A tale of two quarters
Sporting goods and apparel stores have been under assault. According to data from the U.S. Census Bureau, both categories have struggled the past few years under the weight of online-only retailers -- not to mention online direct-to-consumer efforts from the likes of Nike, Adidas, and Under Armour. Through the end of July, sporting goods and apparel store sales are down 5.2% and 0.5%, respectively, even as overall consumer spending continues to rise over 3% year over year.
Image source: Getty Images.
But Foot Locker has been a standout. After reporting a 2.7% increase in comparable-store sales (a combination of foot traffic and average customer ticket), first-quarter 2019 comps grew 4.6%. Management issued forecasts that included mid-single-digit comps growth for the full-year period. That's great news, given the so-called "retail apocalypse" going on out there.
It was therefore a surprise that second-quarter comps came in at a mere 0.8% increase, with declining foot traffic offset by higher merchandise pricing. As with the first-quarter results, poor foreign currency exchange rates -- converting overseas sales back into dollars -- also took a hefty bite out of revenue and caused a 0.4% decline versus a year ago. Excluding exchange rates, revenue would have grown 0.8% because of the slight increase in comps.

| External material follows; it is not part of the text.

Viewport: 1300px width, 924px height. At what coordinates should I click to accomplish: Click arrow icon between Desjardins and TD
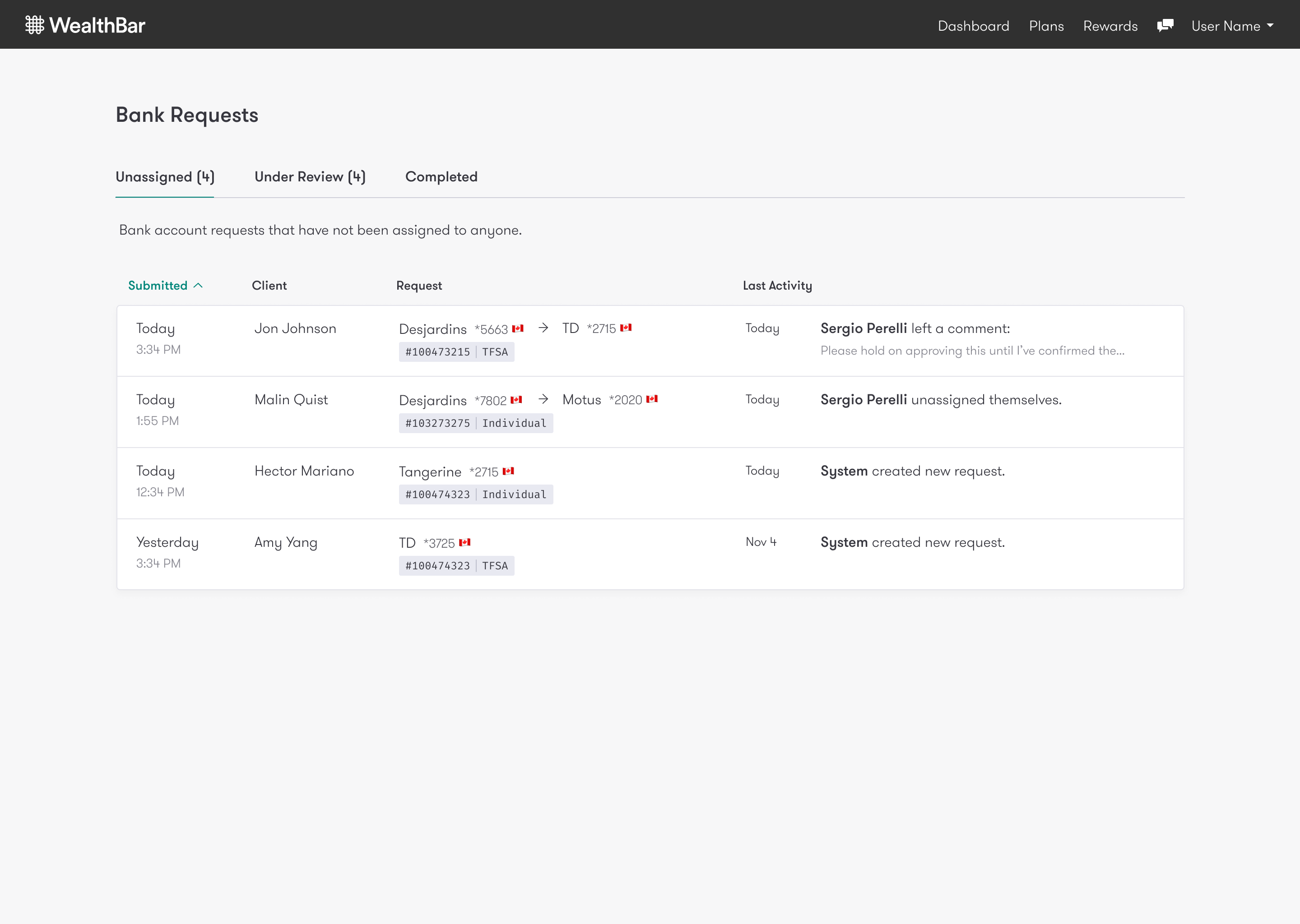pos(543,328)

Thus, what was shaping up to be a rock-solid year is now in doubt. Paired with the U.S.-China trade war escalation, which could raise prices on shoes and apparel manufactured across the Pacific and dampen consumer spending here, the first half of 2019 isn't looking quite so rosy anymore.
Six Months Ended Aug. 3, 2019
Six Months Ended Aug. 4, 2018
YOY Increase (Decrease)
Adjusted earnings per share
Data source: Foot Locker. YOY = year over year.
What comes next?
Here's the upshot, though. Even with things seemingly coming off the rails in the second quarter and a subsequent increase in risk from U.S. tariffs on goods of Chinese origin, Foot Locker maintained its outlook for positive mid-single-digit comparable sales this year, as well as a high-single-digit increase in earnings per share, thanks to the company's share repurchase activity. How's that possible? Well, the top team at Foot Locker said comps steadily improved throughout the quarter; the metric was in low-single-digit negative territory in May, positive low single digits in June, and the targeted mid-single-digit range in July.

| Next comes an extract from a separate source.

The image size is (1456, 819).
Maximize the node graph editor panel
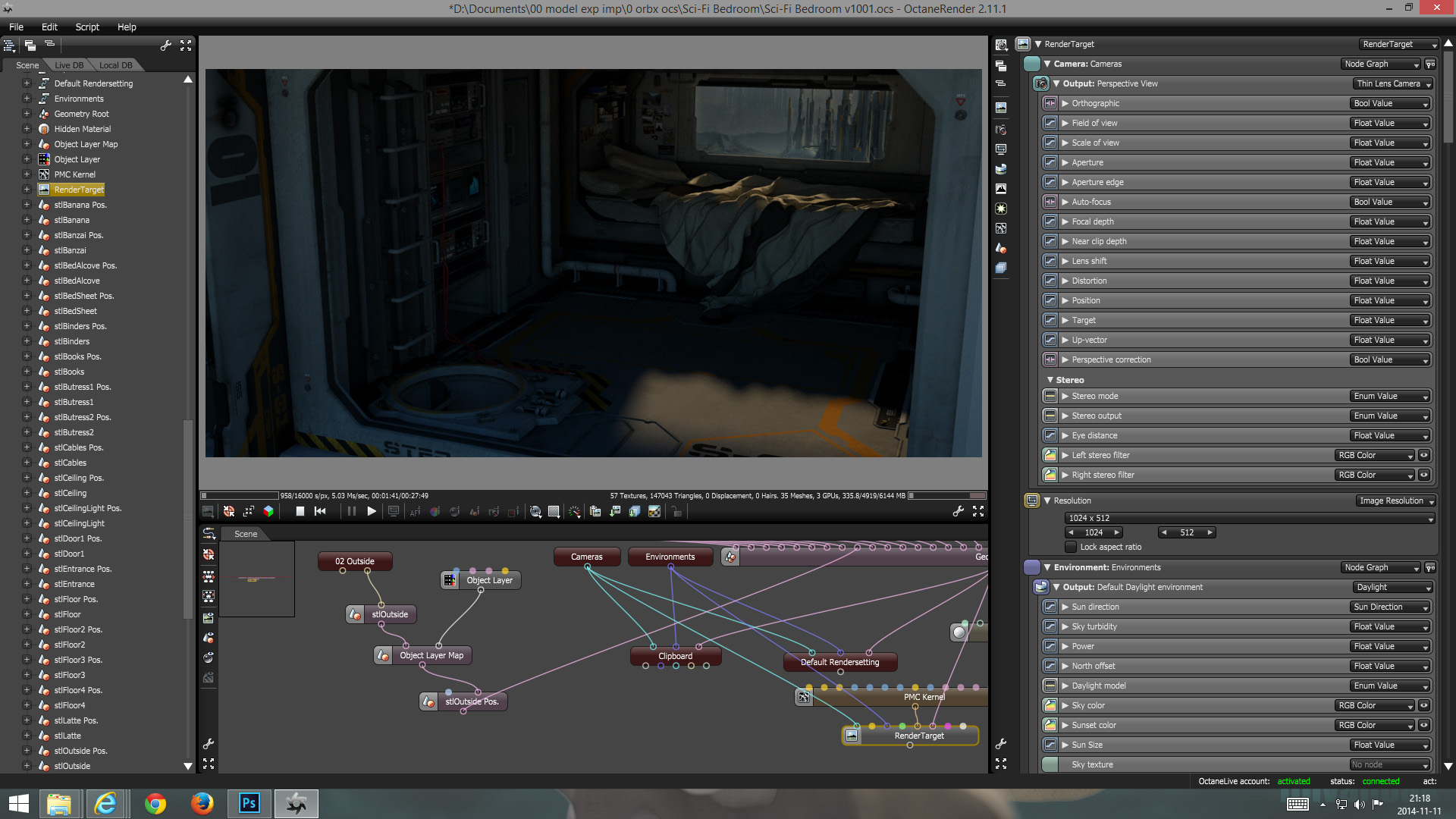coord(209,764)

Though the shoe chain is up against direct-to-consumer competition from its athletic apparel suppliers, its own digital selling model is a bright spot, too. Second-quarter e-commerce was up 6.5% from a year ago, bringing the percentage of sales from online sources to 14.3% of the total -- proof that a rising tide really does lift all boats, or most of them, anyway.
Thus, I'm staying the course with my small handful of shares in Foot Locker, with an eye to picking up a few more soon. The stock trades for a mere 7.5 times the past year's worth of free cash flow -- basic profits after cash operating expenses and capital expenditures are paid for -- and the dividend is currently yielding 3.6%. Not bad for a retail stock.
Of course, I would be remiss to neglect saying that, though the cheap valuation and dividend offer some margin of safety, shares could tank further if Foot Locker's business fails to sustain some sort of rebound -- or, worse, geopolitical issues sour profit margins. My point is that investors should tread lightly following the second-quarter report card.